_PROMPT_:
Output only an exact transcription of the line containing "You are a computer-use" and all lines that follow it in the data below.

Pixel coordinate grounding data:
_ _ _ _ _ _ _

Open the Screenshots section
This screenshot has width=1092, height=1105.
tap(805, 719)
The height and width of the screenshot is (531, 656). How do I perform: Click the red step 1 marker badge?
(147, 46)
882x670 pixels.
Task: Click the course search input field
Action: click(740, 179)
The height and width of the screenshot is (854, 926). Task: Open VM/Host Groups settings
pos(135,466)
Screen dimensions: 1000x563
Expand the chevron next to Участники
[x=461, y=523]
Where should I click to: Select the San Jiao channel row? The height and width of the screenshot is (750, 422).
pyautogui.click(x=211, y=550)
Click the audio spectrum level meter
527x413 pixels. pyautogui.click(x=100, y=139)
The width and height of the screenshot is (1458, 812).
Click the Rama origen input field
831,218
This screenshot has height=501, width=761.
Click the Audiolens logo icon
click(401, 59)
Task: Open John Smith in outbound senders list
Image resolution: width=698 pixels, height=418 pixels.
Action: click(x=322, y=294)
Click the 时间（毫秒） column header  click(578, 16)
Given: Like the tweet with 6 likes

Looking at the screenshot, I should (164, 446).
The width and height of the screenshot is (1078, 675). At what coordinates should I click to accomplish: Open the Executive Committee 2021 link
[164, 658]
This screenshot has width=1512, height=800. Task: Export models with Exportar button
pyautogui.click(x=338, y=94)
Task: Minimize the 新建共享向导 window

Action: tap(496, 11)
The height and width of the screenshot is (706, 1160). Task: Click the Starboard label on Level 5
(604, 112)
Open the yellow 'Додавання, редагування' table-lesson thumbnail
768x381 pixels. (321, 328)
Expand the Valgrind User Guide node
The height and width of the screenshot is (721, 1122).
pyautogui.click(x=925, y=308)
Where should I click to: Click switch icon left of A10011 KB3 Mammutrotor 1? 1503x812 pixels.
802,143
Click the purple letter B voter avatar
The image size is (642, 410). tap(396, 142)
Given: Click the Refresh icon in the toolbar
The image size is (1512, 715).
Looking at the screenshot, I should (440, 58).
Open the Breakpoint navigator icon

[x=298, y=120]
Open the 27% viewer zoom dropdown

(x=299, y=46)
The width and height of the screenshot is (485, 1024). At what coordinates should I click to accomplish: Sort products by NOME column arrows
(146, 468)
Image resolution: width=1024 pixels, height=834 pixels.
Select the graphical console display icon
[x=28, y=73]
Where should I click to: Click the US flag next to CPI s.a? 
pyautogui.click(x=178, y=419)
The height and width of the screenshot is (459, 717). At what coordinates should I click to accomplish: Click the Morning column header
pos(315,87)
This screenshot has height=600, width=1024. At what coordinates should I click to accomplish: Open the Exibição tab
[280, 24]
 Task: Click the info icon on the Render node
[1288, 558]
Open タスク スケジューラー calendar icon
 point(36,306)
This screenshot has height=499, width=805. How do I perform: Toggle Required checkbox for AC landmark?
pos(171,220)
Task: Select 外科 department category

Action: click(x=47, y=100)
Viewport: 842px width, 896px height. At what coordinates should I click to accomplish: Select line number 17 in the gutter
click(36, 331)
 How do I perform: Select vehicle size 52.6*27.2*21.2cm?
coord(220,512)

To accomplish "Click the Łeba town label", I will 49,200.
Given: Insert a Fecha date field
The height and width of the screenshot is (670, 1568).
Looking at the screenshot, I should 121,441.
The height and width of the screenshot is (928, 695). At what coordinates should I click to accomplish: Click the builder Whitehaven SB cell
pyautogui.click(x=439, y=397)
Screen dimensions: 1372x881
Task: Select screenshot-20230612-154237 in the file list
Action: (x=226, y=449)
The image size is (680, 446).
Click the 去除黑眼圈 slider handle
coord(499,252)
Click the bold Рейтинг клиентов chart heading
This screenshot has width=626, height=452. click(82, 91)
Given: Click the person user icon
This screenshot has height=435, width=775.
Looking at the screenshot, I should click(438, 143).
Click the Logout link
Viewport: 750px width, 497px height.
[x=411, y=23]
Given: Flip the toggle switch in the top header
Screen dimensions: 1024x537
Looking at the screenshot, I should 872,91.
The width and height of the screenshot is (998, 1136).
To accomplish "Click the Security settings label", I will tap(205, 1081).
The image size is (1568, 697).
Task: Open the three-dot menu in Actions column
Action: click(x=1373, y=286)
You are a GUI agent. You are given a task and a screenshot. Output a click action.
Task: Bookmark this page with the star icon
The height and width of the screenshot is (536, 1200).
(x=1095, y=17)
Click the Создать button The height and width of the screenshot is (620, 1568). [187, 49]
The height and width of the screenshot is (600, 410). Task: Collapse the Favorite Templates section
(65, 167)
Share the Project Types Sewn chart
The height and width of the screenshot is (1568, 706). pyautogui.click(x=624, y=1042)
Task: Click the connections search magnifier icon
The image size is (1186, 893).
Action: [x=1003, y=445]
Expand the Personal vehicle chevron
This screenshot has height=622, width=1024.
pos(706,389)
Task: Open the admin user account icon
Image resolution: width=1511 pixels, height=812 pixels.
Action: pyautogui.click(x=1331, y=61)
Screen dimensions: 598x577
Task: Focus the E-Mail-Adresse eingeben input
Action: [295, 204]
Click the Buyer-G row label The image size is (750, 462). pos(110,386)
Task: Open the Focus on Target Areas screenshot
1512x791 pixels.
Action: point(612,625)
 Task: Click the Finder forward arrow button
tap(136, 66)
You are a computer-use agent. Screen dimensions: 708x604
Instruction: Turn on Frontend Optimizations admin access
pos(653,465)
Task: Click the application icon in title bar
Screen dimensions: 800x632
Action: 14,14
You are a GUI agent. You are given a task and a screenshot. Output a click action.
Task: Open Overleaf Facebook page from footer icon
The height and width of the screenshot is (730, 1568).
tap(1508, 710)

_ _ _ _ _ _ _

_RESPONSE BOX_:
You are a computer-use agent. Screen dimensions: 708x604
Instruction: Turn on Frontend Optimizations admin access
pos(653,465)
Task: Click the application icon in title bar
Screen dimensions: 800x632
Action: 14,14
You are a GUI agent. You are given a task and a screenshot. Output a click action.
Task: Open Overleaf Facebook page from footer icon
The height and width of the screenshot is (730, 1568).
tap(1508, 710)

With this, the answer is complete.